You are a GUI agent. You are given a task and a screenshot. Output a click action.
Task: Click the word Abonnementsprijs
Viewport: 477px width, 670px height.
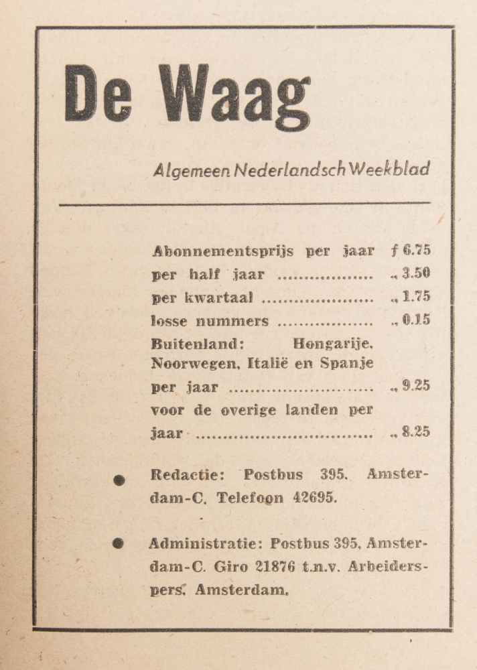223,252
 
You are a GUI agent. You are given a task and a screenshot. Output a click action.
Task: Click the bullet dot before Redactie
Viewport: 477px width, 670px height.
119,480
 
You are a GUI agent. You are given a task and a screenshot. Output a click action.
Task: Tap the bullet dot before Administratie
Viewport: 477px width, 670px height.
118,543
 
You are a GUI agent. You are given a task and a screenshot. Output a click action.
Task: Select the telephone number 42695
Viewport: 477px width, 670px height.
314,498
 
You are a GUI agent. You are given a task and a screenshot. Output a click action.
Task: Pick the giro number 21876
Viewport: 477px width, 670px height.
275,566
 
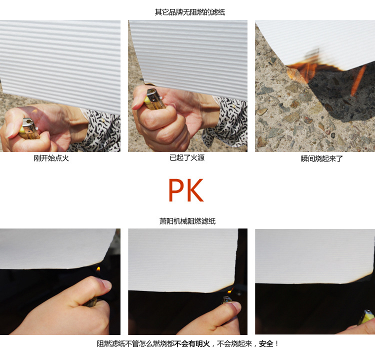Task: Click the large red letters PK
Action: pyautogui.click(x=186, y=190)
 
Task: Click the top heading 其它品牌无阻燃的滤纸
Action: pyautogui.click(x=190, y=12)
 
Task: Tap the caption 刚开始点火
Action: pyautogui.click(x=51, y=158)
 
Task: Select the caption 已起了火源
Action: pyautogui.click(x=187, y=158)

WRITTEN INSTRUCTION:
Rescale all the rows above by writing every line out again, requests included, with each click coordinate in the answers multiplied by 1.75 and rounded to a whole number, halves rounded up. Leave the pictures out of your answer.

RESPONSE FOR THIS EXERCISE:
You are a GUI agent. You are given a task and a screenshot. Output a click action.
Task: Click the word Abonnementsprijs
Viewport: 477px width, 670px height.
390,441
 
You are a GUI agent. You are given a task and a screenshot. Output a click action.
Task: Click the bullet dot before Redactie
Viewport: 477px width, 670px height.
208,840
 
You are a GUI agent. You are given a task and a screenshot. Output a click action.
Task: Tap the bullet dot before Administratie
Viewport: 477px width, 670px height.
207,950
 
You are a GUI agent. You are given a task and a screenshot. Output a click action.
Task: Select the telephone number 42695
Viewport: 477px width, 670px height.
550,872
 
You are a GUI agent. You are given a task and a screenshot. Output a click action.
Task: Pick the giro number 21876
Viewport: 477px width, 670px height.
481,991
 
Task: Click the large red letters PK
Action: pyautogui.click(x=326, y=333)
 
Task: Click the top heading 其它品牌无阻燃的滤纸
Action: pyautogui.click(x=333, y=21)
 
Task: Tap the caption 刚开始点火
Action: pyautogui.click(x=89, y=277)
 
Task: Select the caption 已起了火源
Action: pyautogui.click(x=327, y=277)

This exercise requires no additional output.